Bakan Taner Yıldız da, Birol’a şu örnekle destek verdi:
- Şimdi düşünün... Karnınız aç, sofraya oturmuşsunuz... Çorbayı ve ana yemeği yedikten sonra küçük bir tabakta getirdikleri “Salatadan da alır mısınız?” diye soruyorlar. Enerji sektöründeki ‘yeşil’, o salata işte.
Yıldız, bu sözlerine bir de ek yapıyor:
- Yalnız buna rağmen unutulmamalı ki; Türkiye’deki yenilenebilir enerji oranı, dünya ortalamasının iki katı.
Enerji gündemi ve Bakan Taner Yıldız ile konuştuklarımıza yarın farklı konu başlıklarıyla devam edeceğiz.
Kimin milli takımı!
Gerçekten ne acayip insanlar ile aynı havayı soluyoruz...
Daegu’da izledim A Milli Takım’ın Hollanda ile mücadelesini. Dünya 3’üncüsü olduğumuz 2002 Dünya Kupası’nda Ay - Yıldızlılarımızın kaldığı otelde...
Yerel saat ile sabaha karşı 03.00’te geçtim bilgisayarın başına.

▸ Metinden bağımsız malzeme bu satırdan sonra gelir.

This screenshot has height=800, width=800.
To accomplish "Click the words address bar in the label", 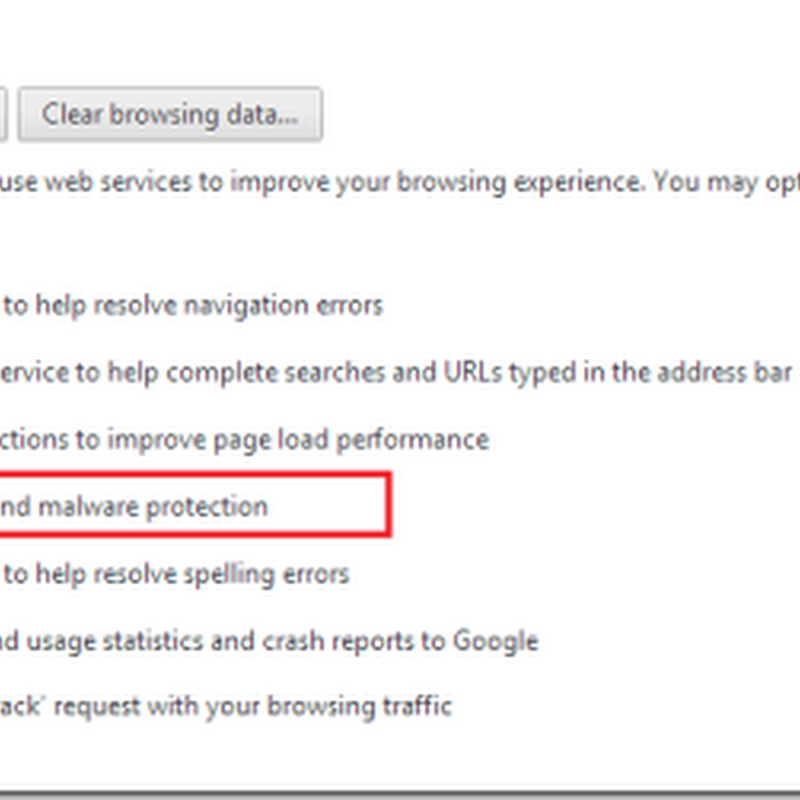I will pos(724,372).
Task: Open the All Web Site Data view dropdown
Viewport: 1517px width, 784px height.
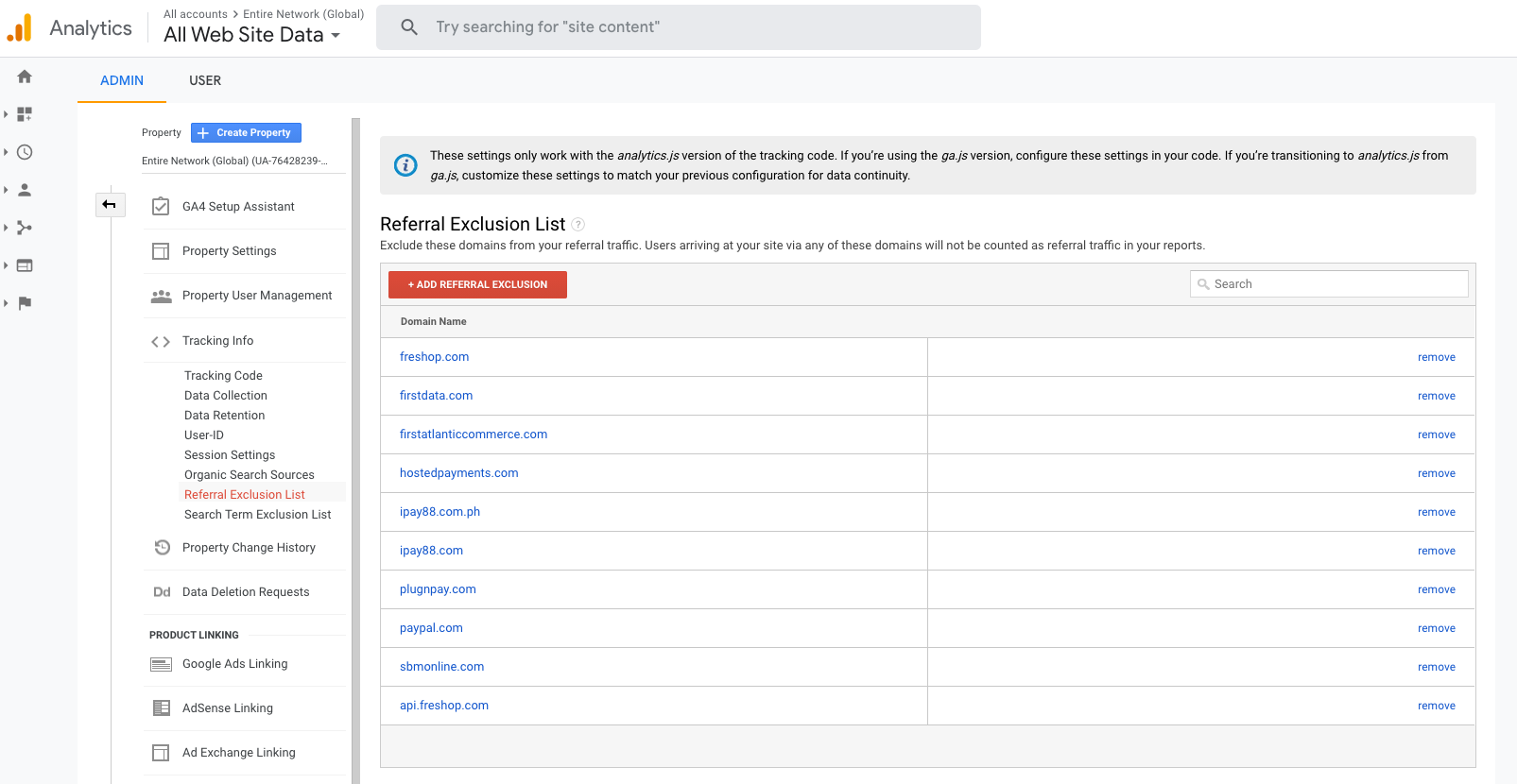Action: coord(252,35)
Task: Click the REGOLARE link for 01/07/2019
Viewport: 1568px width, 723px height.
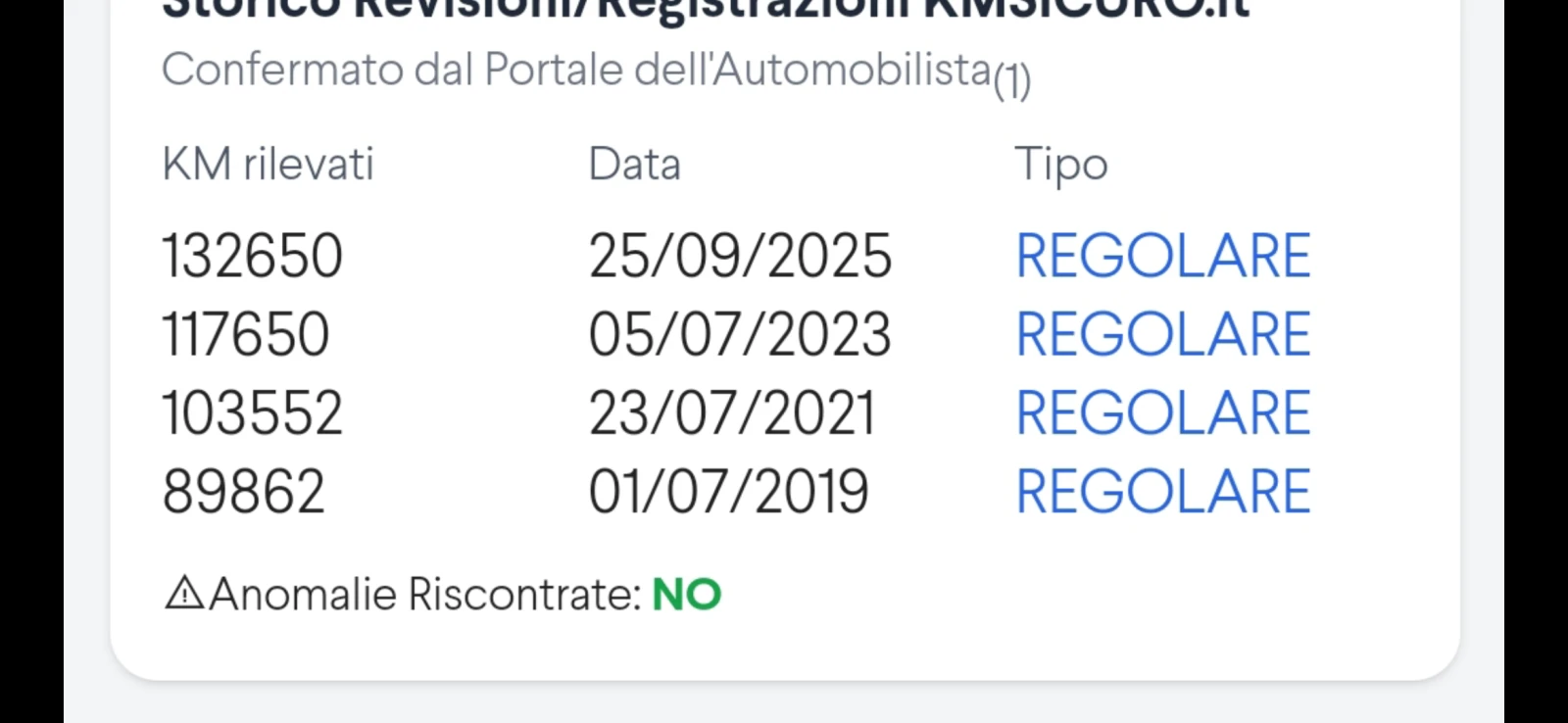Action: coord(1162,492)
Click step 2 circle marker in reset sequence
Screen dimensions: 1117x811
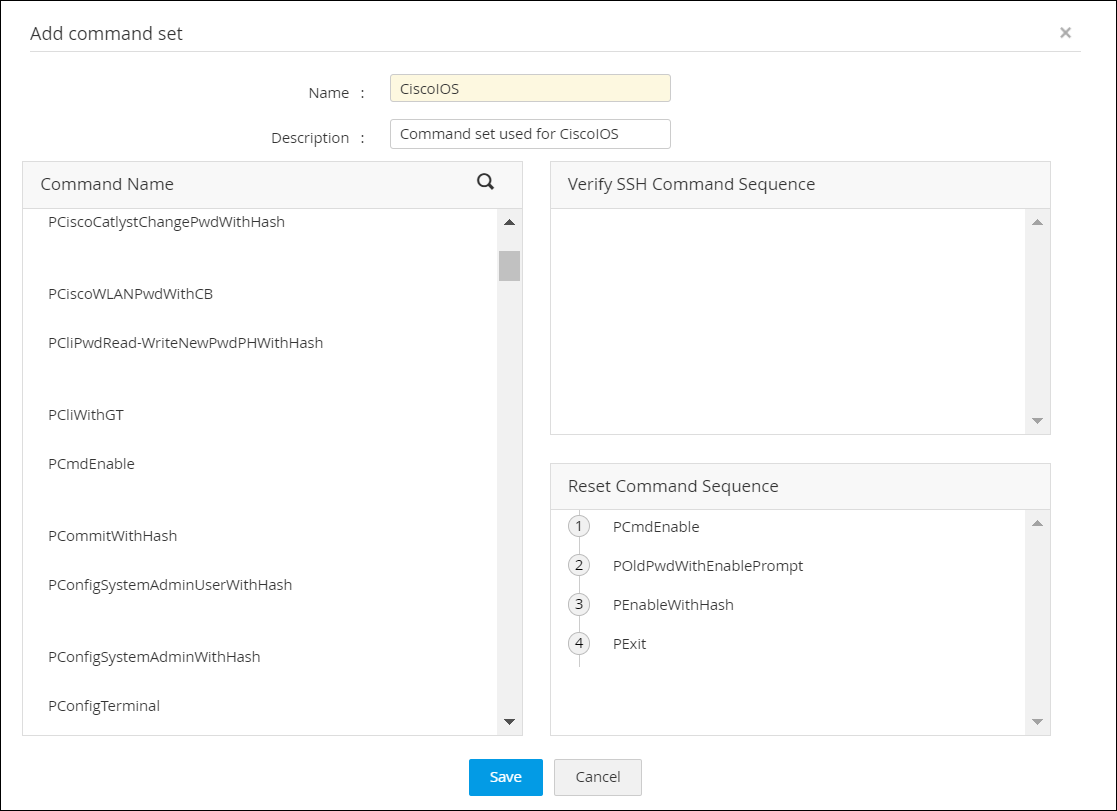click(x=579, y=565)
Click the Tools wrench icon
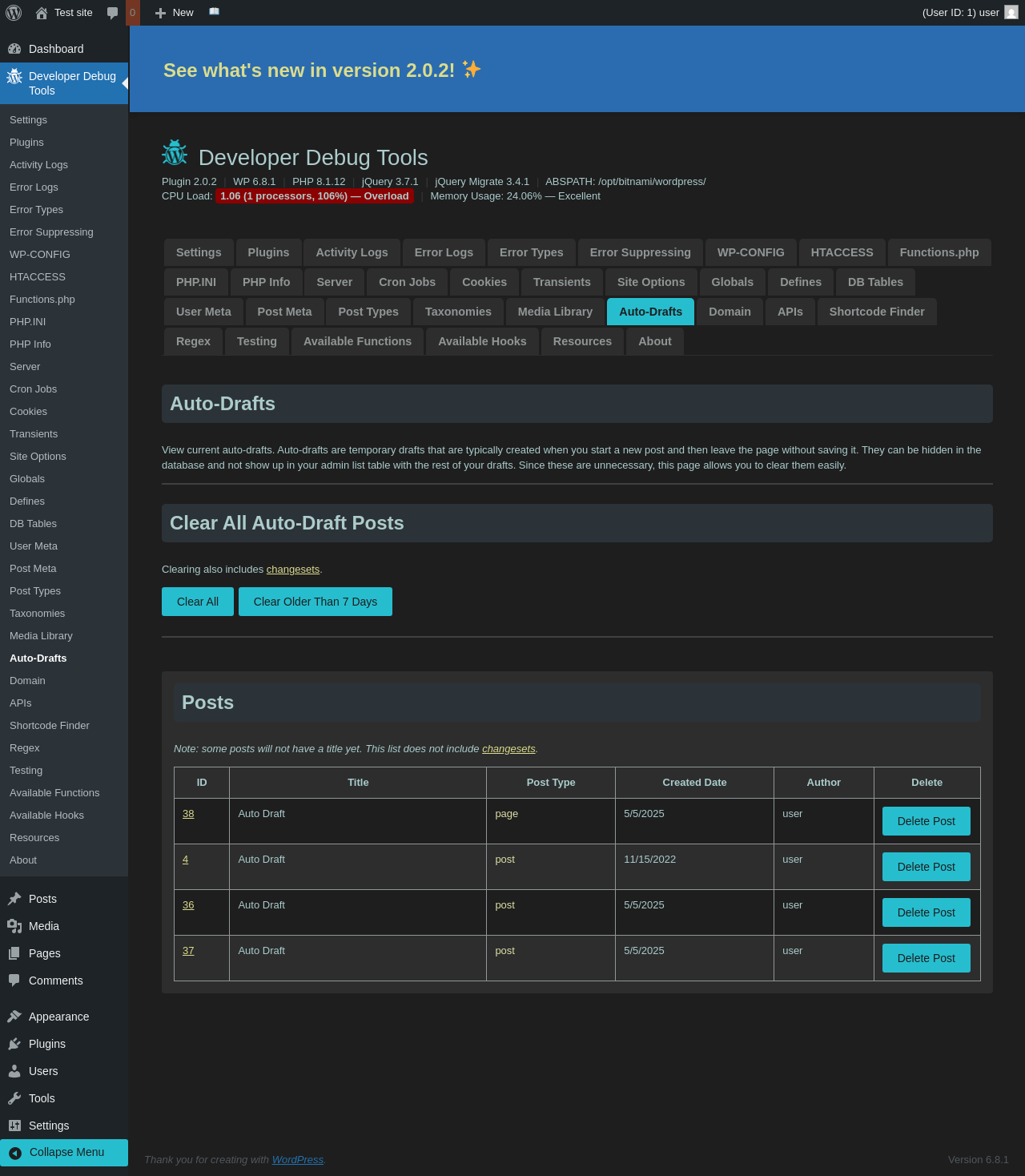Viewport: 1025px width, 1176px height. click(14, 1098)
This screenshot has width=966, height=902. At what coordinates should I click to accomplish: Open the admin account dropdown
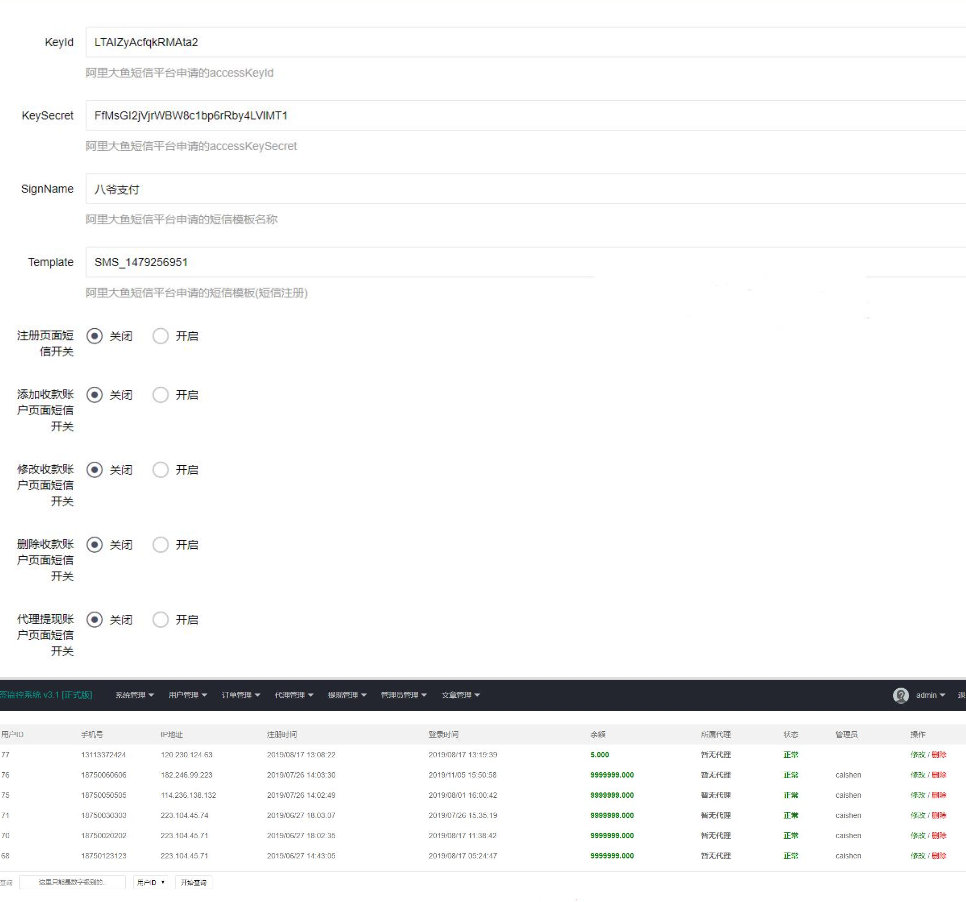click(x=930, y=695)
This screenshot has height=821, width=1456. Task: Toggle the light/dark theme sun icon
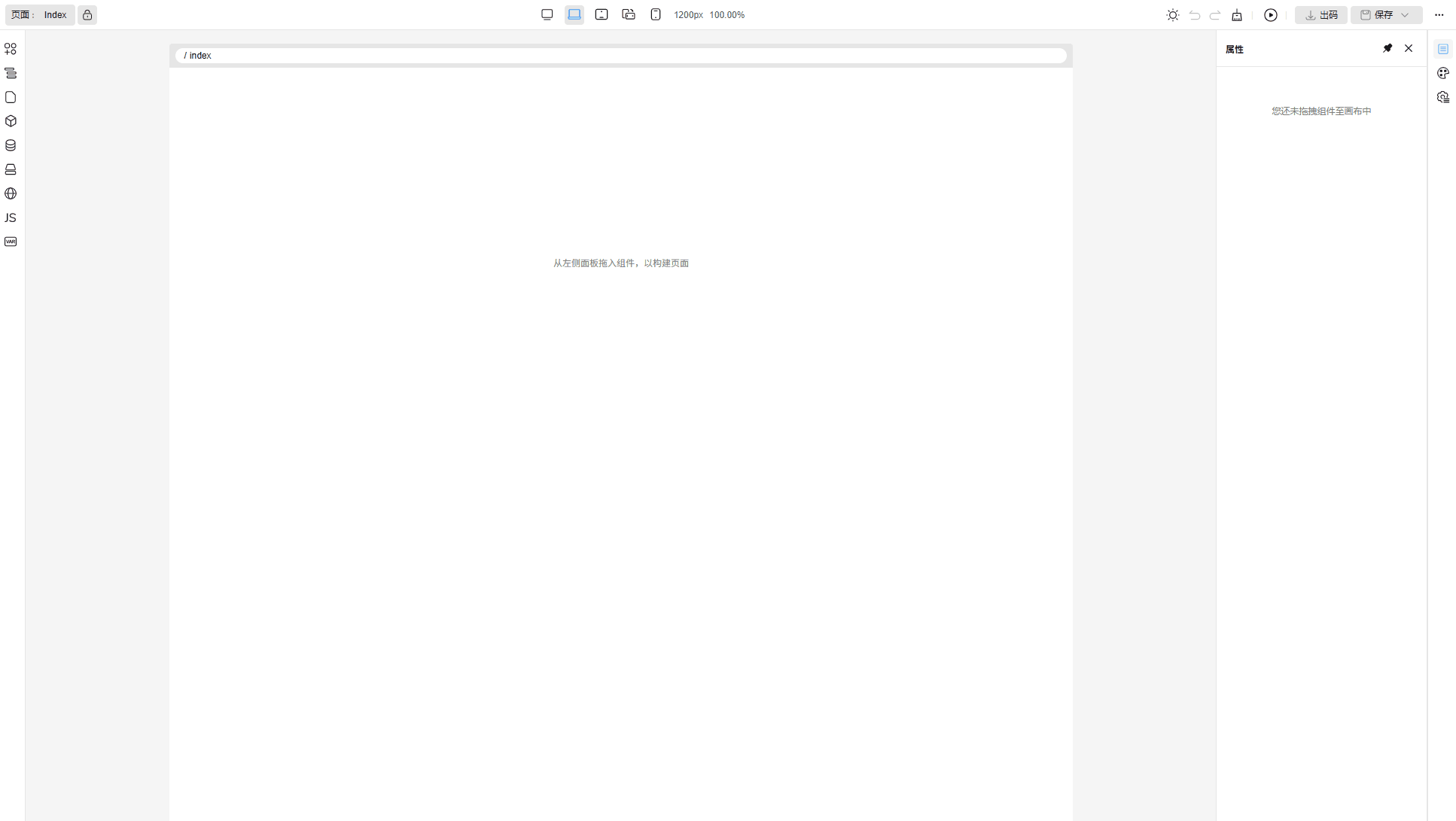click(1172, 15)
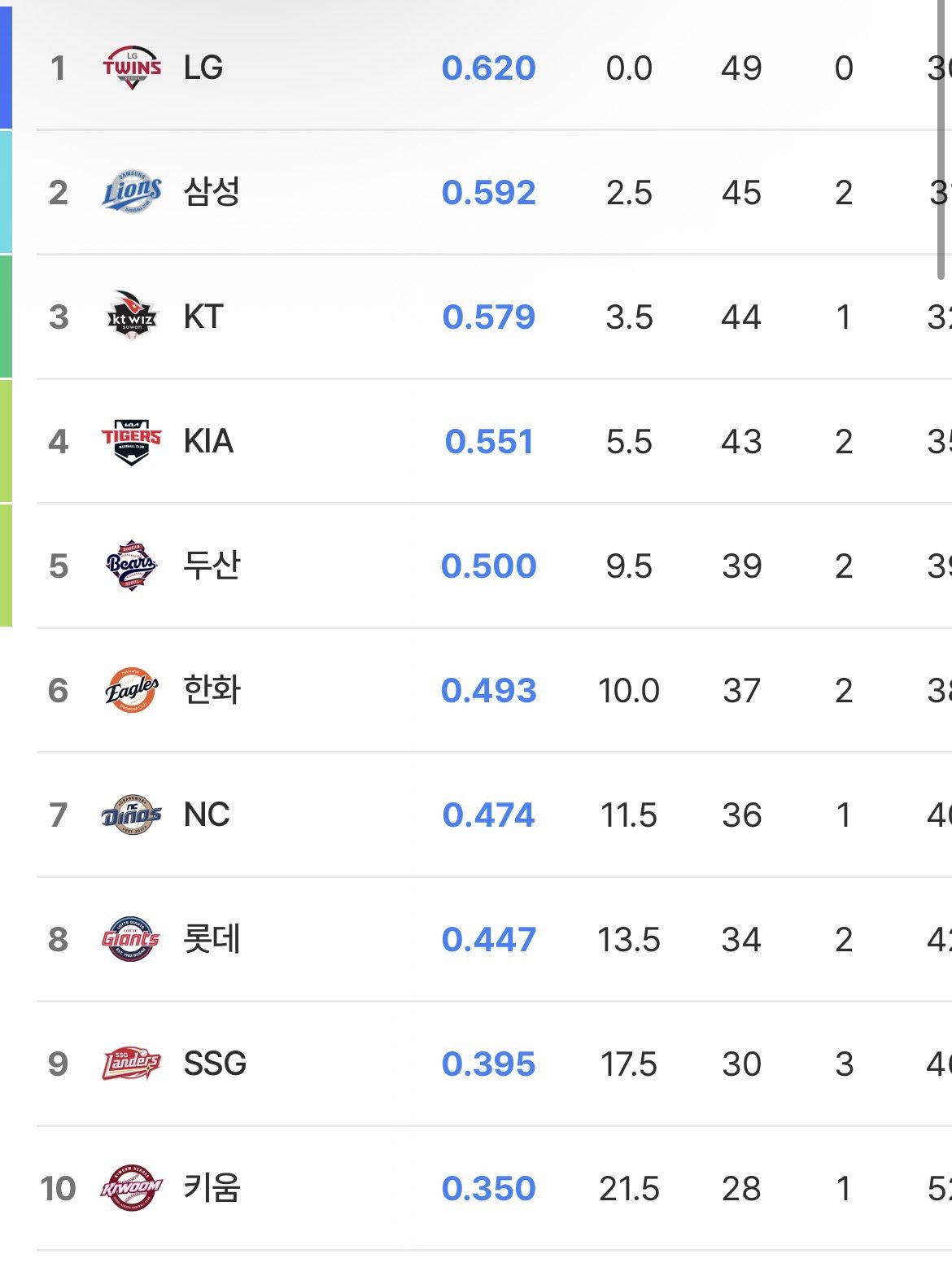Click the blue rank bar beside LG
Viewport: 952px width, 1267px height.
pos(6,68)
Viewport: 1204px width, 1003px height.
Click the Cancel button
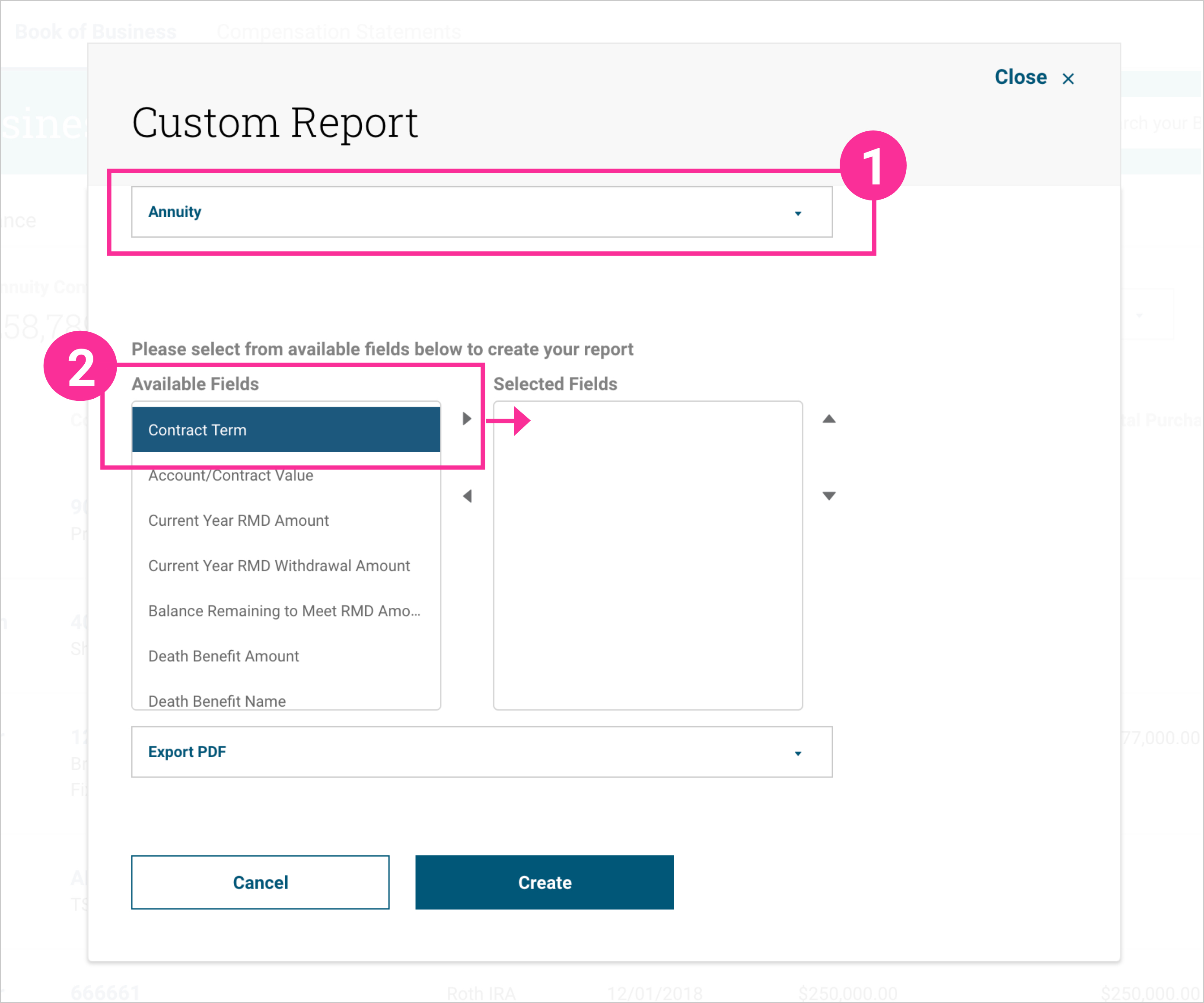(x=260, y=882)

Maçı izlerken Twitter’ı da takip ettim. Bu yüzden diyorum, “Aramızda ne acayip insanlar var” diye.
Bir bakan; (Avrupa Birliği Bakanı Egemen Bağış) protokol tribünündeki yerini, üzerinde Milli Takım forması ve elinde Türk Bayrağı ile almış.
O siyasetçiyi seversiniz, sevmezsiniz ayrı mesele. Ama o görüntüyü ‘ti’ye almak neyin nesi?
O kişinin de, sizin gibi, benim gibi sadece bir ‘taraftar’ olarak heyecanlandığını düşünmek çok mu zor?
Garipsenecek, hele de dalga geçilecek ne var ortada?
Bir başka nokta...
Oynanan bir ‘milli’ maç. Hepimizin takımı o ‘Milli Takım’.
Evet, ben de Beşiktaş’ın bir futbolcusu milli forma ile öne çıkar, gol atarsa, bir kat daha fazla seviniyorum, tamam.
Fakat, yediğimiz golde Galatasaraylı savunma oyuncusu mu hatalı, Fenerbahçeli kaleci mi tartışmasının anlamı nedir mesela?
O oyuncular bir sezon önce ya da sonra o rakip takımın formasını giyebildiğine göre, neyin hesabıdır yapılan, anlayamıyorum.
KEŞKE...
Enerjimizi kısır tartışmalar ile tüketmesek.